** begin PROVIDED PASSAGE **
Returning to the polite eclogues, we soon find an increase in the dramatic complexity of the form. Tansillo’s Due pellegrini, which cannot be later than 1528, contains the rudiments of a plot, two lovers bent on suicide being persuaded by a miraculous voice to become reconciled with the world and life. Poetic justice befalls the two nymphs in an eclogue by Luca di Lorenzo, printed in 1530, the disdainful Diversa being condemned to love the boor Fantasia, while Euridice’s loving disposition is rewarded by the devotion of Orindio.
We now come to what may almost be regarded as the first conscious attempt to write a pastoral play—an attempt, however, which met with but partial success. This is the Amaranta, a ‘Comedia nuova pastorale’ by Giambattista Casalio of Faenza, which most probably belongs to a date somewhat before 1538. In it the mutual love of Partenio and Amaranta is thwarted by the girl’s mother Celia, who destines her for a goatherd. Partenio is led to believe that his love has played him false, while in her turn Amaranta supposes herself forsaken. The two meet, however, at the hut of a wise nymph Lucina, through whose intervention they are reconciled and their union effected. The piece, which attains to some proportions, is divided into five acts, and, while owing a certain debt to the Orfeo, is itself pastoral in character with occasional coarse touches borrowed from the rustic shows. It is in the Amaranta that we first meet with an attempt to introduce a real plot of some human interest into a purely pastoral composition; we are no longer dealing with a merely occasional piece written in celebration of some special person or festivity, no longer with a mythological masque or pageant, nor with an amorous allegory, but with a piece the interest of which, slight as it is, lies in the fate of the characters involved.
** end PROVIDED PASSAGE **
** begin DATASET ROWS **
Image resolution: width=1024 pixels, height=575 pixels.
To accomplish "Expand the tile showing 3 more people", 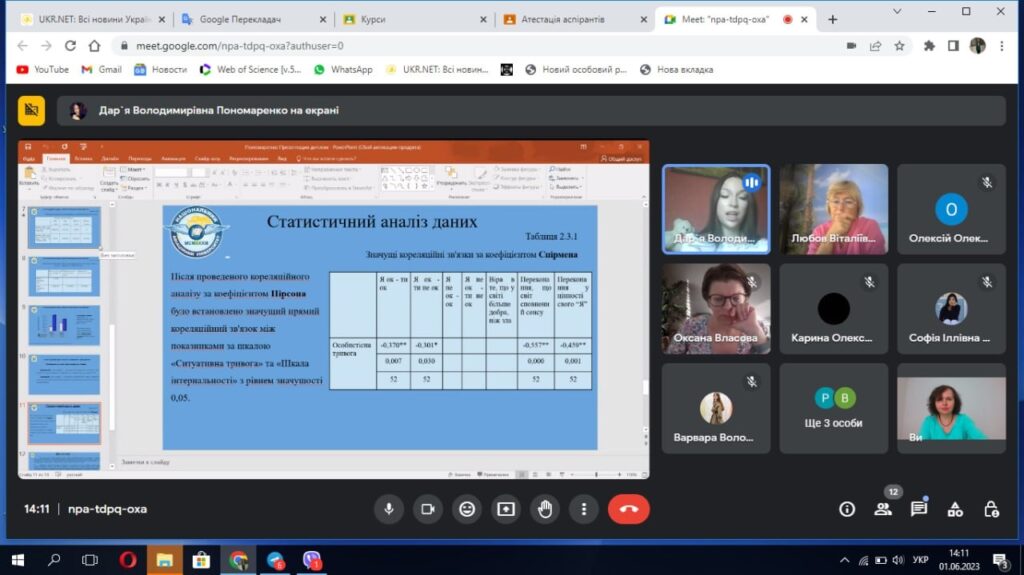I will click(x=833, y=408).
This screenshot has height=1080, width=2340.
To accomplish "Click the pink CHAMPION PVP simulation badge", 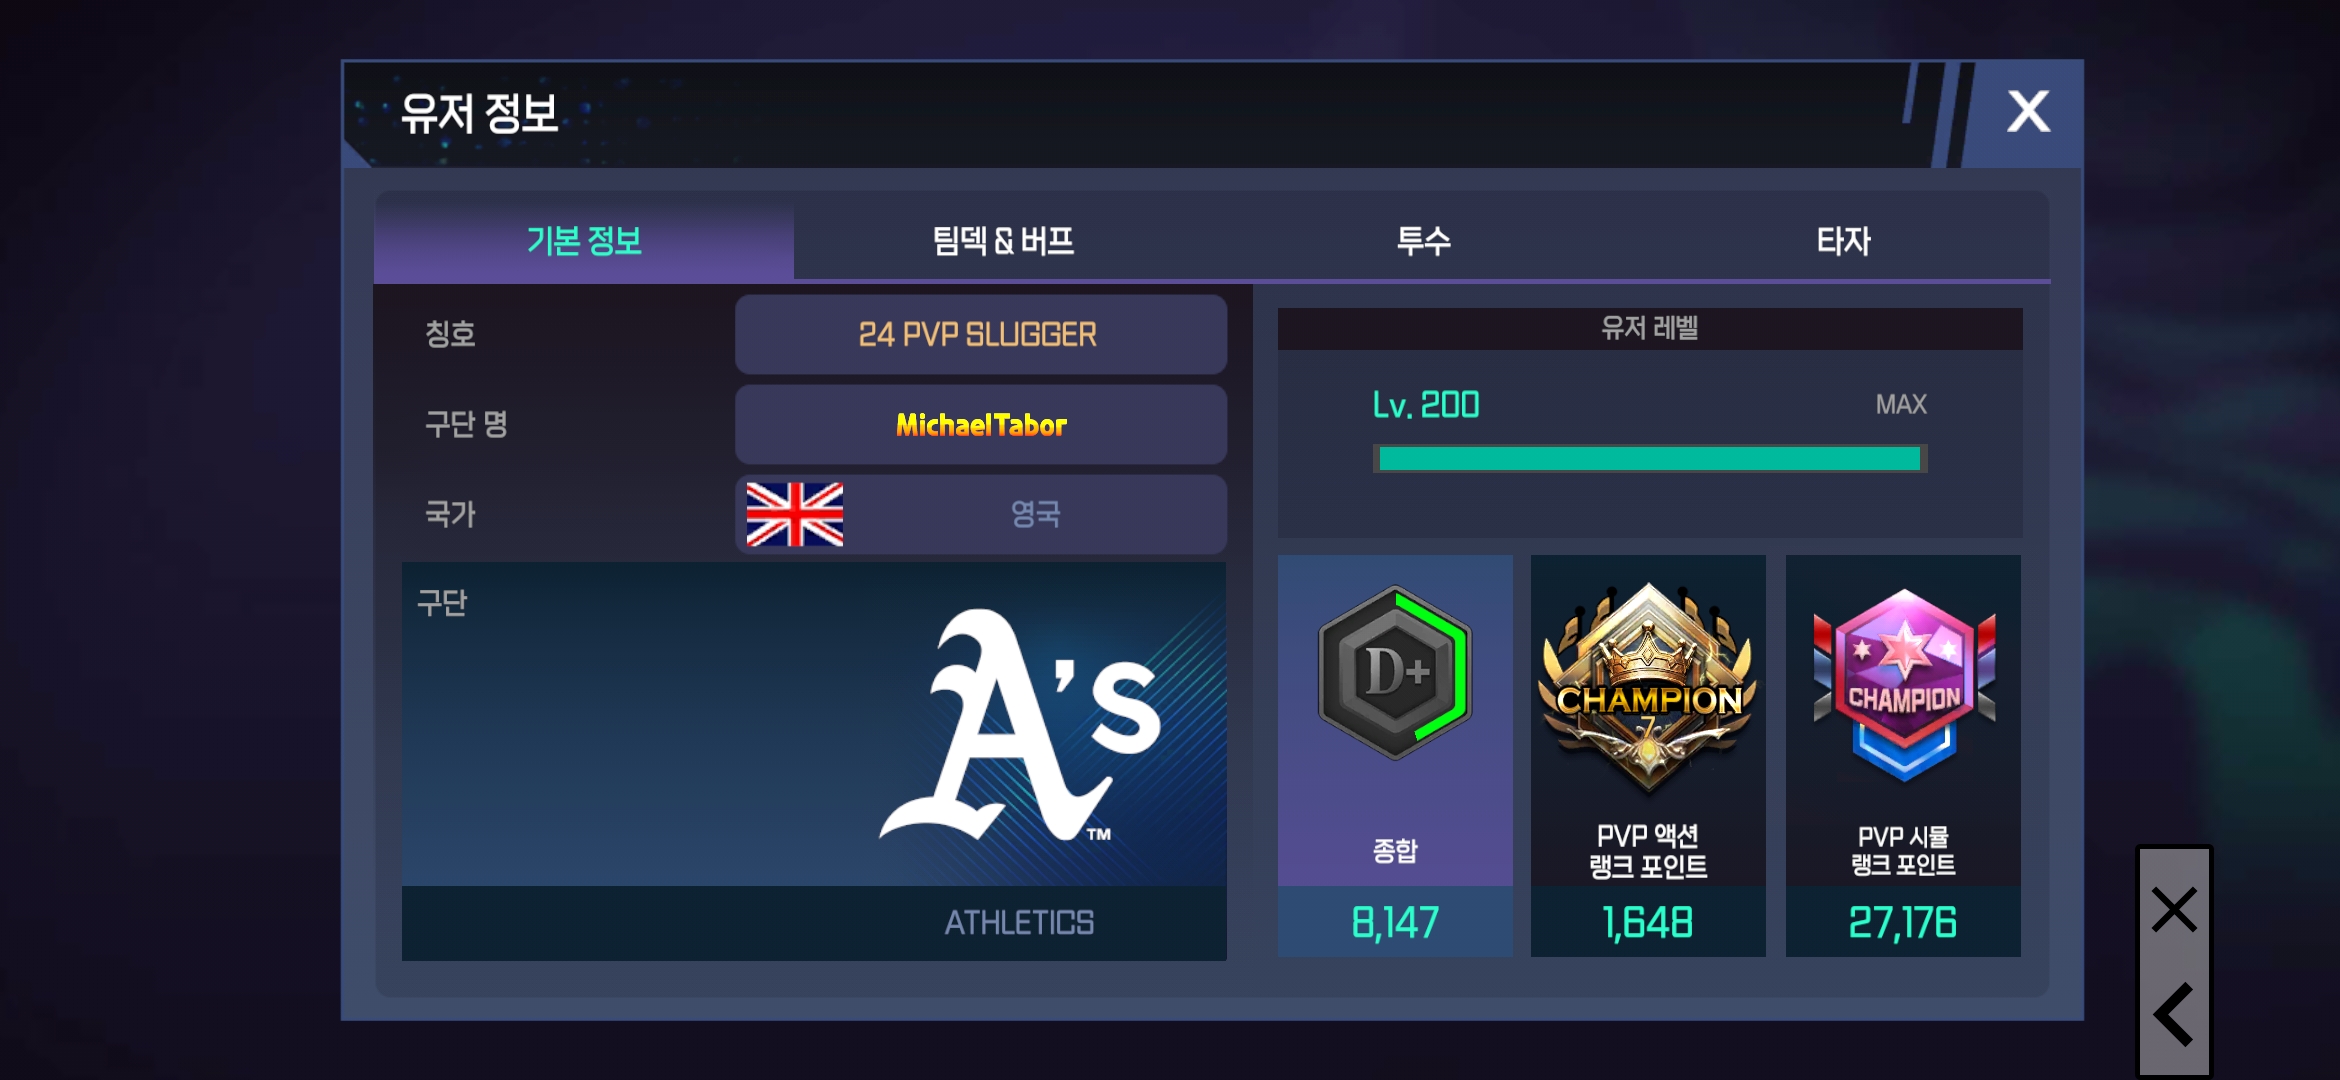I will coord(1904,686).
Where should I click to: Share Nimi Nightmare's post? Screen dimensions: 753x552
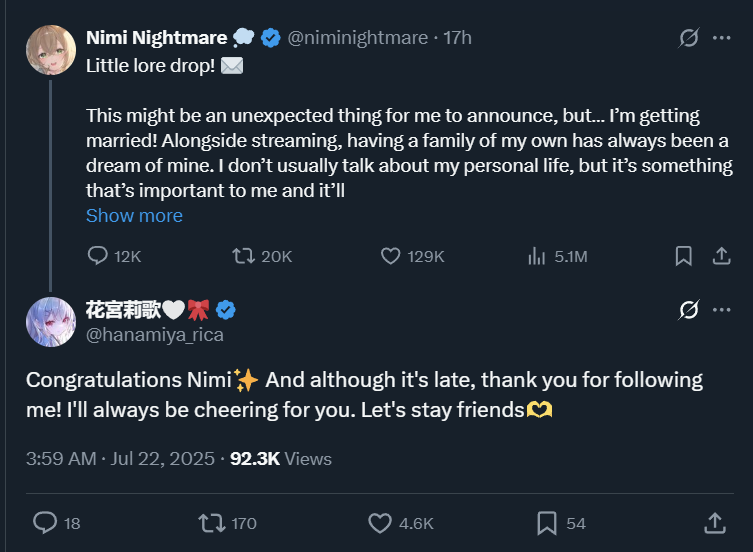(720, 256)
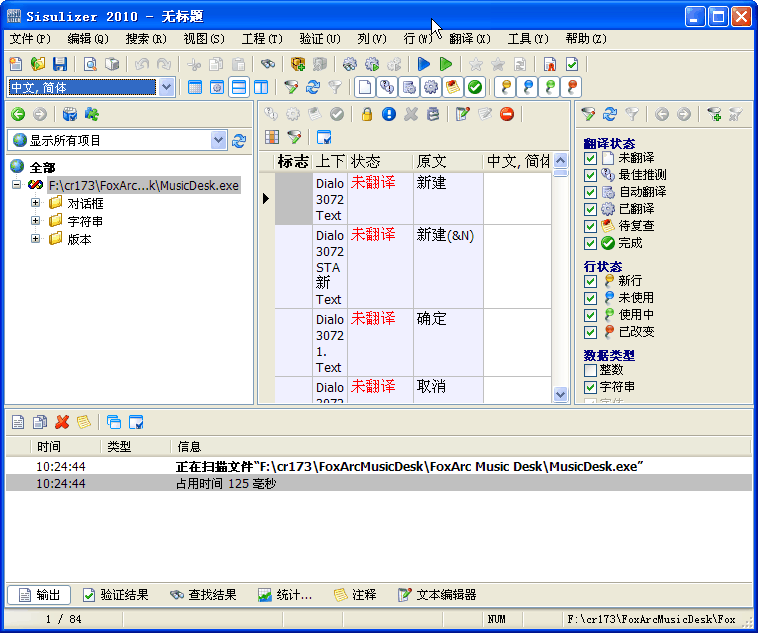This screenshot has height=633, width=758.
Task: Enable the 整数 data type checkbox
Action: 591,370
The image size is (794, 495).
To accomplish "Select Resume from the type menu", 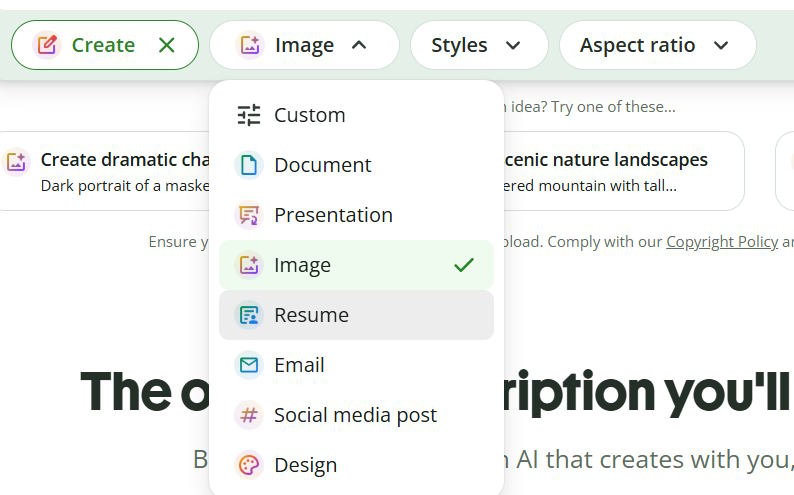I will [x=356, y=315].
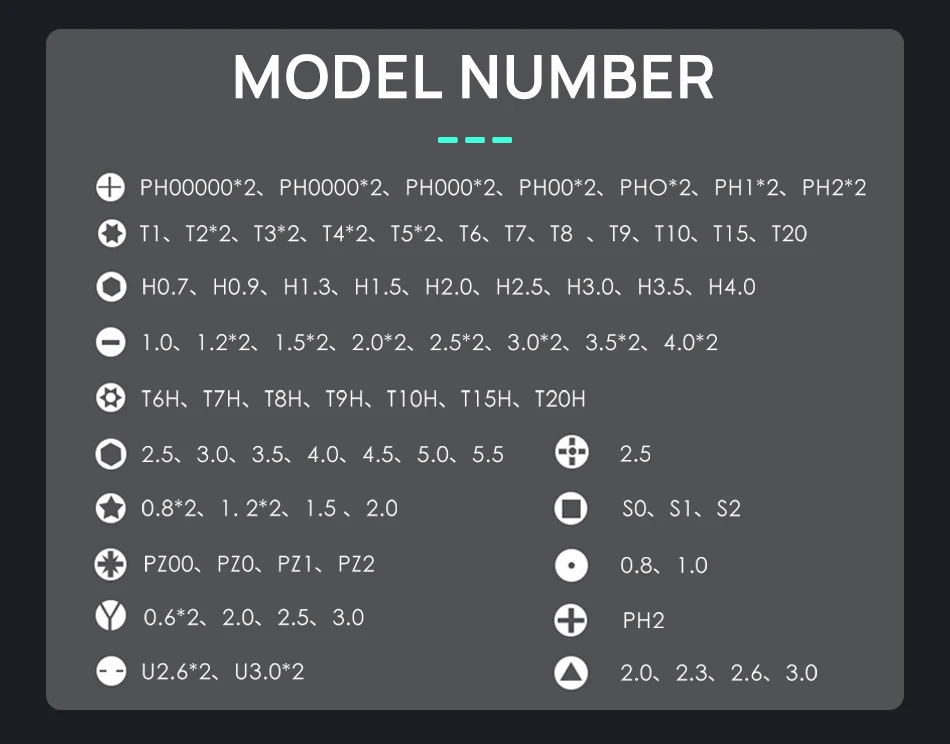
** end DATASET ROWS **
• _YOUR GOAL_: Write out the part of the passage on early Italian pastoral drama that begins at "Returning to the" and ends after "devotion of Orindio.", word for word. The data comes from a separate source.

• _REPLY_:
Returning to the polite eclogues, we soon find an increase in the dramatic complexity of the form. Tansillo’s Due pellegrini, which cannot be later than 1528, contains the rudiments of a plot, two lovers bent on suicide being persuaded by a miraculous voice to become reconciled with the world and life. Poetic justice befalls the two nymphs in an eclogue by Luca di Lorenzo, printed in 1530, the disdainful Diversa being condemned to love the boor Fantasia, while Euridice’s loving disposition is rewarded by the devotion of Orindio.